Für den SSW steht fest, dass wir bei allen Unterschieden in den Systemen eine Politik befürworten, die von eben diesem Grundsatz ausgeht. Wir wollen, dass dafür weitere Rahmenbedingungen geschaffen werden. Das heißt aus unserer Sicht, dass die Debatte um die Neugestaltung des Föderalismus in der Bundesrepublik verstärkt geführt werden muss. Der SchleswigHolsteinische Landtag hat - angestoßen durch den Landtagspräsidenten - den Ball ins Rollen gebracht. Wir müssen nun aber dafür sorgen, dass er weiter in Bewegung bleibt. Sieht man sich die aktuelle Finanzlage der überwiegenden Anzahl der Bundesländer und Kommunen an, dann erkennt man aber, dass nur einschneidende Änderungen im föderalen System langfristig das Überleben der regionalen und kommunalen Gemeinwesen sichert. Länder und Kommunen müssen mehr Spielraum erhalten: Auf der Einnahmeseite zum Beispiel durch die Erhebung von eigenen Steuern und auf der Ausgabenseite zum Beispiel dadurch, dass das Konnexitätsprinzip auch auf Bundesebene eingeführt wird.

Solange wir diese Föderalismusreform - auch vor dem Hintergrund der zukünftigen Entwicklung in der Europäischen Union - nicht wirklich angehen, müssen wir damit leben, dass es uns in den Ländern nicht gelingen wird, den von mir genannten Ozeandampfer auf Kurs zu bringen. Wir sehen nicht zuletzt am Haushalt 2002 hier in Schleswig-Holstein, wie versteinert die Finanzlage ist und wie wenig finanzpolitische Möglichkeiten für eine Landesregierung - gleich welcher Couleur - übrig sind. Auch ist deutlich, dass alle Parteien des Landtages in Wirklichkeit mit ihrem finanzpolitischen Latein am Ende sind und eigentlich nur noch in einem äußerst begrenzten Umfang Umschichtungen im Haushalt vornehmen können. Der große Wurf ist kaum mehr möglich, es sei denn, man will noch das letzte Tafelsilber verscherbeln.
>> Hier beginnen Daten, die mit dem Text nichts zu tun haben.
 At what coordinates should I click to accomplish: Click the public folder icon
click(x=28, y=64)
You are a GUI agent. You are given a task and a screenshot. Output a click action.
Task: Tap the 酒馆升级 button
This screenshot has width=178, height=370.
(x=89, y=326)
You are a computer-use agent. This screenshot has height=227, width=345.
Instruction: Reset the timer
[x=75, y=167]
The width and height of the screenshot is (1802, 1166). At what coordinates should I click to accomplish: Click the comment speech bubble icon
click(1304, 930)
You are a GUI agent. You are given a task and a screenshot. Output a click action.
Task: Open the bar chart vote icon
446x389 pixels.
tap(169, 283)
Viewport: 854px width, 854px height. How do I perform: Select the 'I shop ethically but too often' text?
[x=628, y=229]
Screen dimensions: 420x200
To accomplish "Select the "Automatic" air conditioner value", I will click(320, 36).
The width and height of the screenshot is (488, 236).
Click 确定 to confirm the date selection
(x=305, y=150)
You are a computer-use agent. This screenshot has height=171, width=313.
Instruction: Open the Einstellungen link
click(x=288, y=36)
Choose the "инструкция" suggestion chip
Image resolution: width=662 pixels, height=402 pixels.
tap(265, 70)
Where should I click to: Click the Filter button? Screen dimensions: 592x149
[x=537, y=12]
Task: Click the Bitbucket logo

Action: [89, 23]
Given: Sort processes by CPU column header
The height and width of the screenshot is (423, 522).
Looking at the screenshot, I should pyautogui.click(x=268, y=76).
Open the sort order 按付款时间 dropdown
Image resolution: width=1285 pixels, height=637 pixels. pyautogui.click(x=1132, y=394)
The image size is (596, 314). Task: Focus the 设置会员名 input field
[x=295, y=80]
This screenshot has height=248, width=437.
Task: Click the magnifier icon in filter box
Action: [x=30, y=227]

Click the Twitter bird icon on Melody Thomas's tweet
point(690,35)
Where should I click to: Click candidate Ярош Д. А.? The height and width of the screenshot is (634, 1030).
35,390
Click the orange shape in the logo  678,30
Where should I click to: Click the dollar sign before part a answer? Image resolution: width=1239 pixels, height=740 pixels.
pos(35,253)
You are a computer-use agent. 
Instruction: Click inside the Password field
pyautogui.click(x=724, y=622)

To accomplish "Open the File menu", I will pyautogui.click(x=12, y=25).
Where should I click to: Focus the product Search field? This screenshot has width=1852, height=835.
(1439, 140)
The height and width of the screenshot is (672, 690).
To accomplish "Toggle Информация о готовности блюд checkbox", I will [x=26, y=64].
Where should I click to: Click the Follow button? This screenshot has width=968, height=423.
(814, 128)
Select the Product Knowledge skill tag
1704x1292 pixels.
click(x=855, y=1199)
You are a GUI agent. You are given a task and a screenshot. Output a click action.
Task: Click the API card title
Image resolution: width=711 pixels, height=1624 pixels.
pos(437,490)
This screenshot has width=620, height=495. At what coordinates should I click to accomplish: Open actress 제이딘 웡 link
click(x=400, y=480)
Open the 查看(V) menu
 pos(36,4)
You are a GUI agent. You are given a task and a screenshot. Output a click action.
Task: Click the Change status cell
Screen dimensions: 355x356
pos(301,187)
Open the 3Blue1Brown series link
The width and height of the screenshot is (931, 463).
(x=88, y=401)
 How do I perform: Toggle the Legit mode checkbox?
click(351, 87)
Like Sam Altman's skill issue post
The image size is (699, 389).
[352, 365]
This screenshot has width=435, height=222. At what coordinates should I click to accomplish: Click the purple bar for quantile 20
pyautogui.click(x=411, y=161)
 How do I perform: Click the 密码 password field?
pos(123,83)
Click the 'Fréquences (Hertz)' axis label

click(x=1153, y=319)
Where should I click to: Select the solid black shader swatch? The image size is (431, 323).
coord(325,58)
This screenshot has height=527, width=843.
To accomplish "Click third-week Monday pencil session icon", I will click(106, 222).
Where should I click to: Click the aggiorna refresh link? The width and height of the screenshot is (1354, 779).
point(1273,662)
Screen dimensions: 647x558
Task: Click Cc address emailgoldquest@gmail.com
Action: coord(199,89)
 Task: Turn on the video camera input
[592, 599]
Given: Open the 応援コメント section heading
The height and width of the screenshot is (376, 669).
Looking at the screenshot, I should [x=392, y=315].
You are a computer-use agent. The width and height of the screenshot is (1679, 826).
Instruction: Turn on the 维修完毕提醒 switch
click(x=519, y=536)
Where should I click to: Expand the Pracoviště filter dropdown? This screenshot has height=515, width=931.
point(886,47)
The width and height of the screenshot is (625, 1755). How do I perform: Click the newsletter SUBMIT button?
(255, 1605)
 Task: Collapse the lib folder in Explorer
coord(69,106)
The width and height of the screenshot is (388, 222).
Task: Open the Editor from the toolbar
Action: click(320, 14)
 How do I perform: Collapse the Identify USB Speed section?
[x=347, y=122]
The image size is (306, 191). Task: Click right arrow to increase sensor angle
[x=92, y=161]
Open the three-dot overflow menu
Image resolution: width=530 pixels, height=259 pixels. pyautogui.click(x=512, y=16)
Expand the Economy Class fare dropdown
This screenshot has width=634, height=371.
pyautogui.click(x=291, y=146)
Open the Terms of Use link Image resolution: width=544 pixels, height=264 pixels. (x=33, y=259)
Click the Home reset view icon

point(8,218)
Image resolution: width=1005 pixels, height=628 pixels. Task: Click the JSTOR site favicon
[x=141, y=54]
Angesichts dieser Lage hat sich die Einkommensund Unternehmenssteuerreform vom letzten Jahr für Schleswig-Holstein als besonders kontraproduktiv erwiesen, was schwere finanzielle Konsequenzen für Land und Kommunen hat. Finanzminister Möller hat

in der Debatte über die November-Steuerschätzung selbst noch einmal die Milliardensummen konkretisiert, die dem Land und den Kommunen in den nächsten Jahren durch diese Reform fehlen werden. Das brauche ich jetzt nicht zu vertiefen. Allen bekannt sind auch die verheerenden Folgen für die Kommunen, weil das Aufkommen der Körperschaftssteuer als Folge der Steuerreform geradezu katastrophal gesunken ist.

Aber auch die halbe Milliarde DM an Steuereinnahmen, die dem Land durch die Steuerreform jährlich fehlt, belastet den Haushalt 2002. Dabei darf nicht vergessen werden, dass die Leidensfähigkeit der Finanzpolitiker in den letzten Jahren immer wieder mit immer neuen Haushaltslöchern und immer kreativeren Finanzkonstruktionen zur Abhilfe dieser Defizite strapaziert wurde.